O co chodzi?

Chodzi o to, że zaistniała pewna specyficzna, choć niekoniecznie zaskakująca sytuacja. Mianowicie – na świecie jest za dużo gier, a za mało czasu, żeby w nie wszystkie zagrać.

Co można na to poradzić? Racjonalnie myśląca osoba poświęciłaby wspomniany czas, by więcej grać i tym samym nadrabiać zaległości. Ja oczywiście zrobiłem coś wręcz przeciwnego. Zdecydowałem się porwać na kolejną inicjatywę, która będzie ten czas pochłaniać i od grania odciągać. I tak powstał niniejszy blogoserwisowideopodcast.

Kuriozalne określenie?
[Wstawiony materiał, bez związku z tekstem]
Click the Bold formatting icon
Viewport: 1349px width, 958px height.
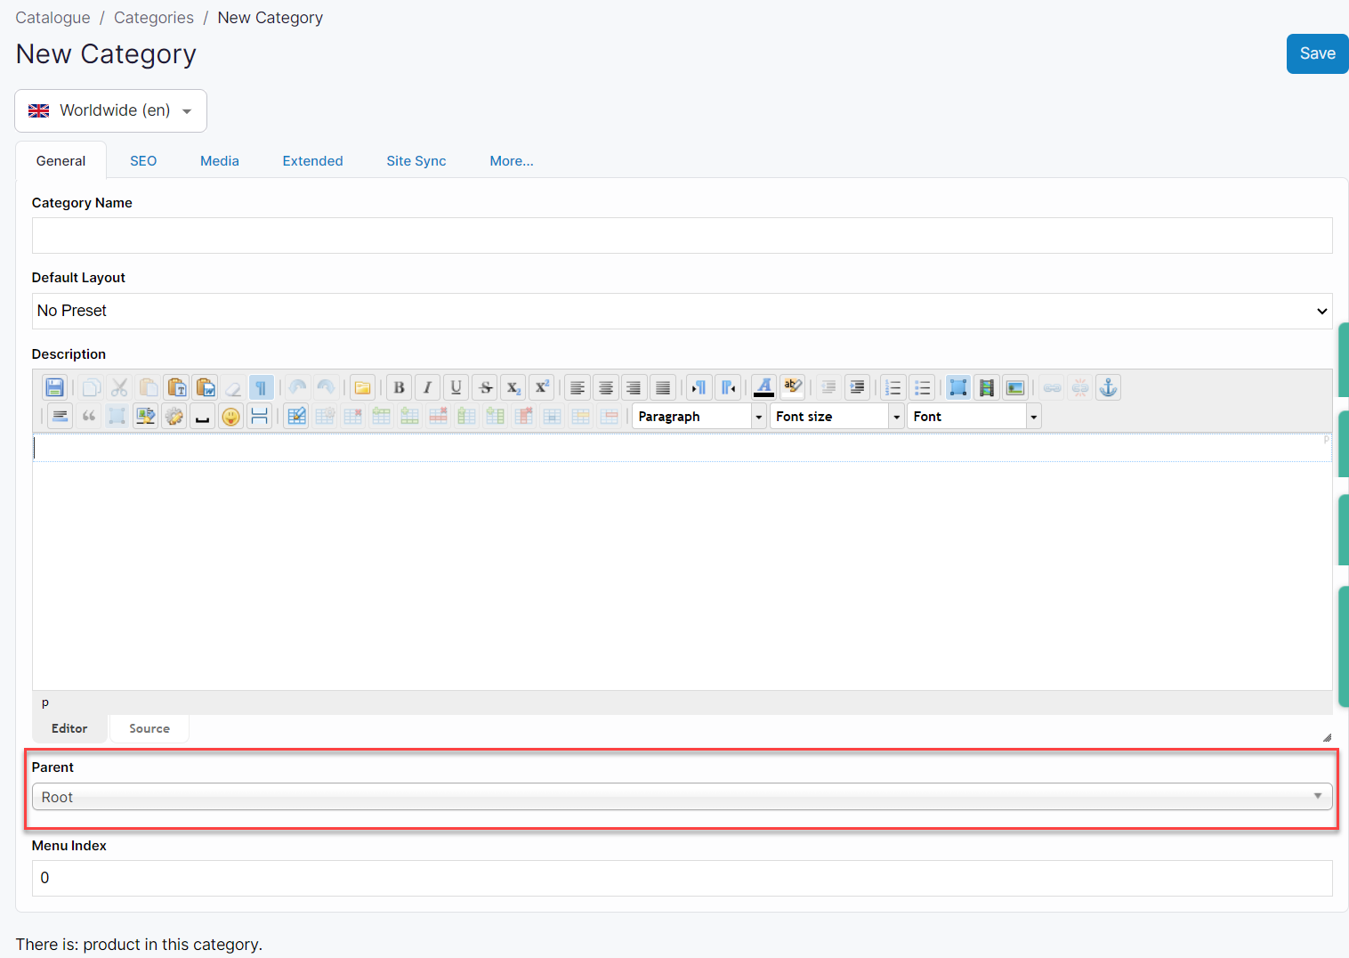[399, 387]
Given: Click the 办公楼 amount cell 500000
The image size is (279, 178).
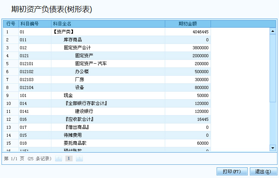Looking at the screenshot, I should click(188, 72).
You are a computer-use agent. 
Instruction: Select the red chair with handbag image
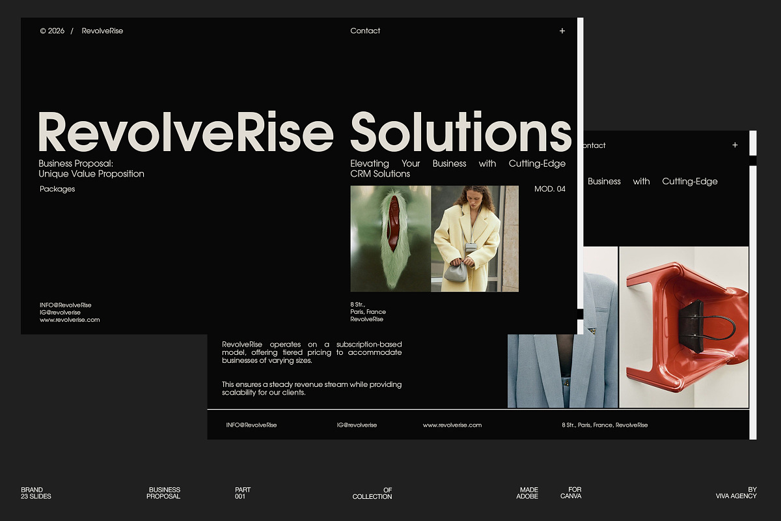click(683, 327)
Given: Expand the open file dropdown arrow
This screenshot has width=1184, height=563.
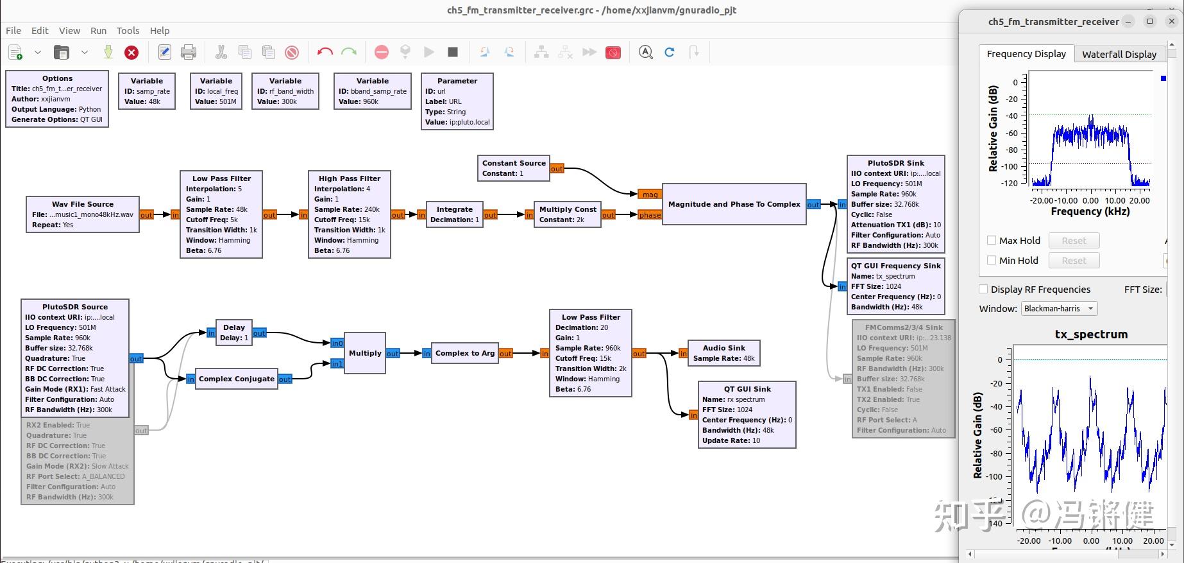Looking at the screenshot, I should [x=84, y=53].
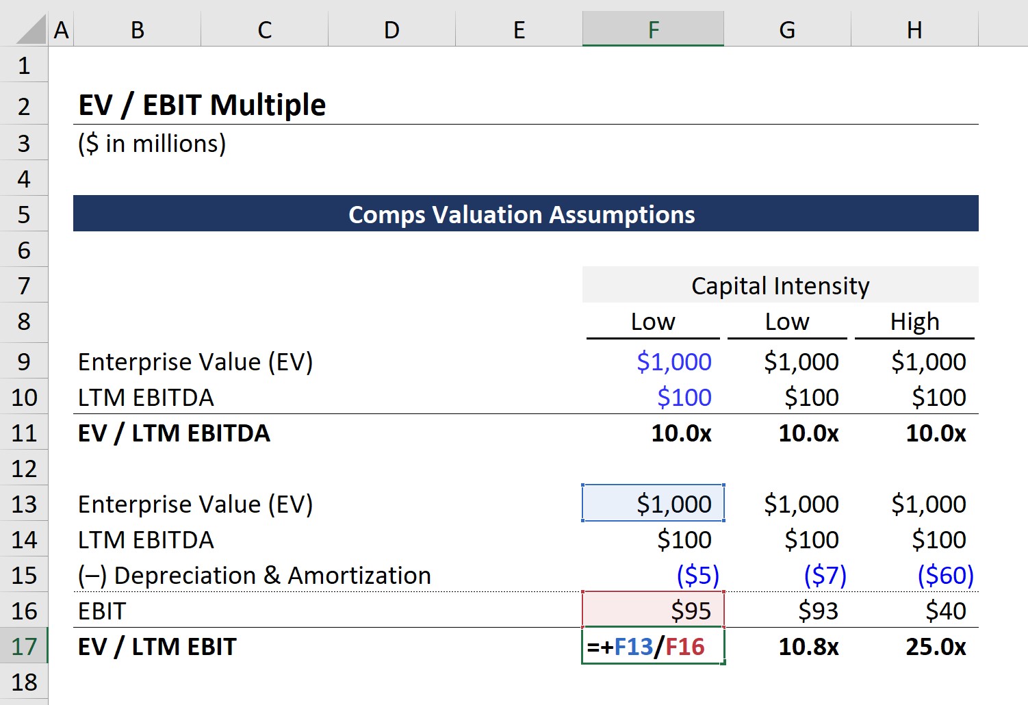Select the Comps Valuation Assumptions banner

click(x=526, y=214)
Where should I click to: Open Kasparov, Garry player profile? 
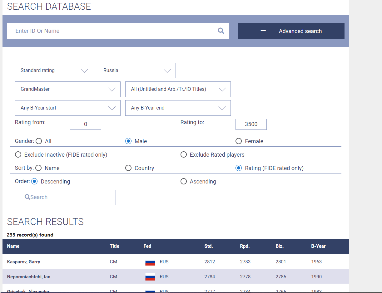tap(24, 262)
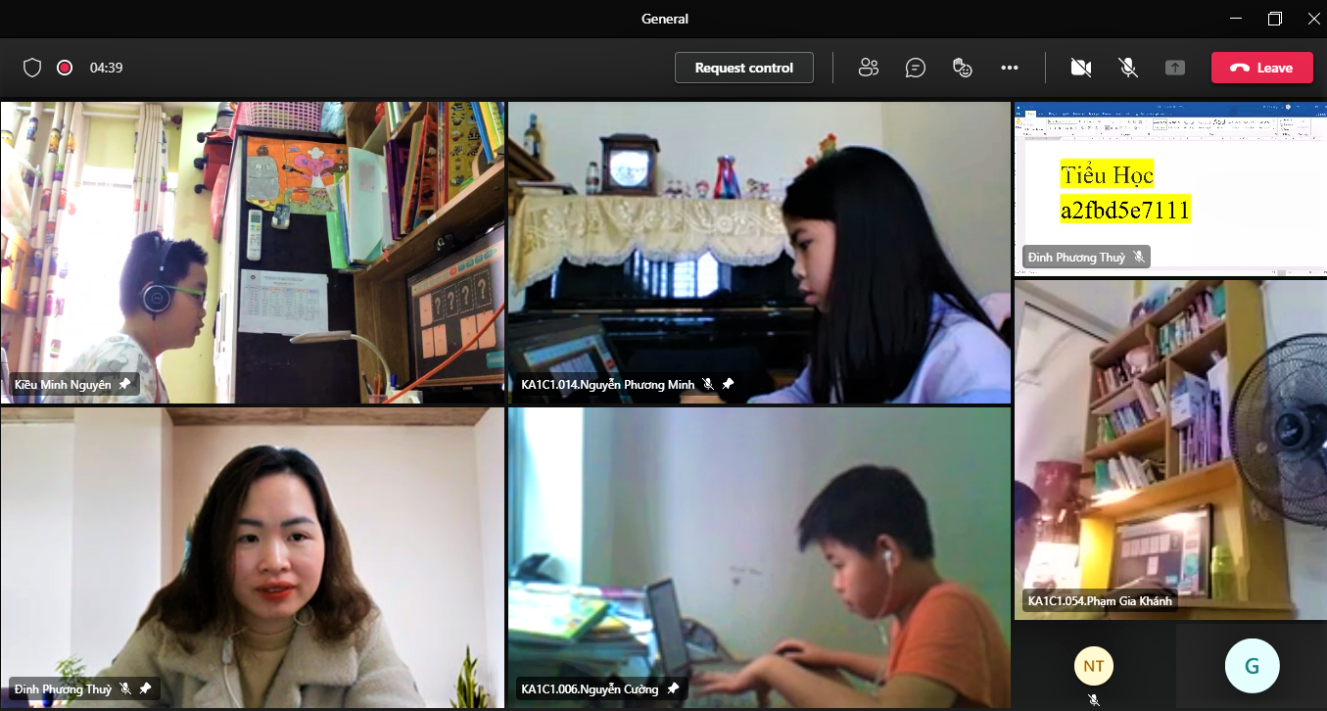Select the shared Word document screen thumbnail
The image size is (1327, 711).
tap(1169, 186)
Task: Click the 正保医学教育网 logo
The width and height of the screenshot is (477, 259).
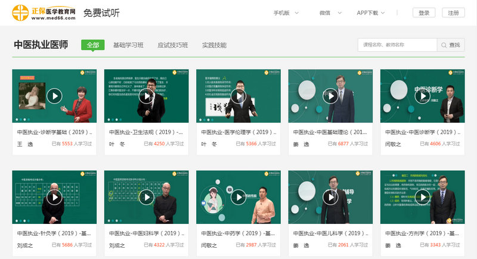Action: (44, 13)
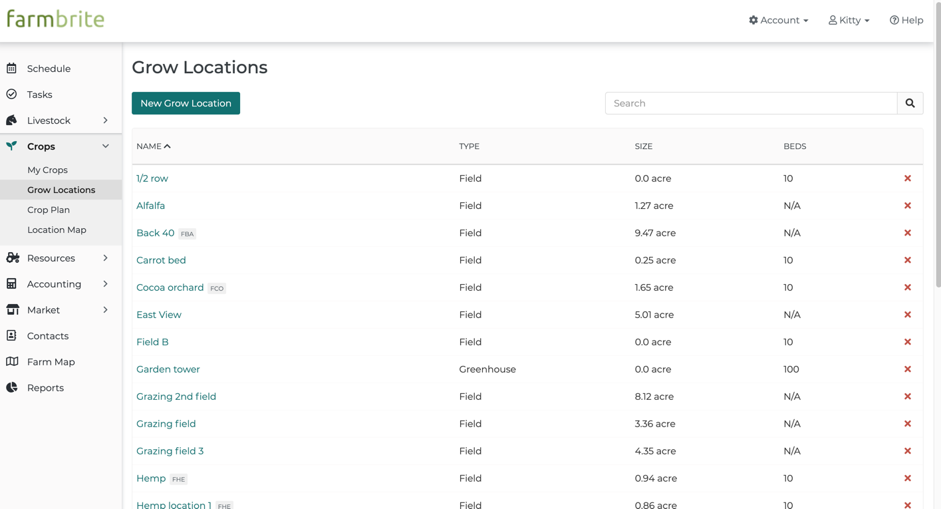Open the Cocoa orchard location link

click(x=170, y=287)
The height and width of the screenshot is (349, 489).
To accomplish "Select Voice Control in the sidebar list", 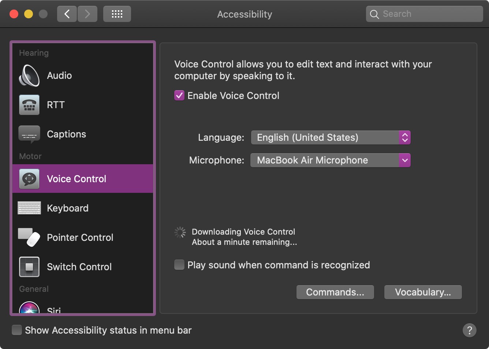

Problem z samoidentyfikacją? Owszem. Bo tak naprawdę nie wiem, czym skończy się ta dość spontaniczna akcja. I jaką formę przyjmie ostatecznie. Nie da się ukryć, że najpewniej czuję się w formie statyczno-tekstowej, ale kto przewidzi, gdzie mnie to zaprowadzi.

Skoro tę inicjatywę nazwałem „kolejną”, to pewnie musiały być jakieś wcześniejsze? Tak się składa, że owszem, od paru lat udzielam się w różnych miejscach. Napisałem kilkadziesiąt tekstów w serwisie Games Fanatic, współnagrałem kilkadziesiąt audycji w ramach podcastu Gradanie. Pojawiłem się na łamach Kuriera Planszowego.

Ale to poważne media.

Za dużo gier poważnym medium nie jest i nie sądzę, by się w takowe przerodziło. Chyba że coś pójdzie nie tak, ale tyleż w to wątpię, co nie zamierzam do tego dążyć. Co więcej, nie chcę sam sobie robić konkurencji, więc nie spodziewałbym się tu treści typowo recenzenckich.

Jak zwykle jednak – pożyjemy, zobaczymy. To, czym stanie się Za dużo gier zależy od kilku czynników, takich jak mój dostępny czas, moje chęci do poświęcania tego czasu akurat takim działaniom, a być może przede wszystkim moja (i Wasza) ocena tego, co tu będzie powstawać. Bo jeśli będę zadowolony z efektów, to pojawi się szansa na dalszy rozwój tej inicjatywy. A jeśli nie, to inicjatywa się zwinie i pójdzie w zapomnienie.

Tymczasem jednak, póki istnieje, zapraszam do czytania.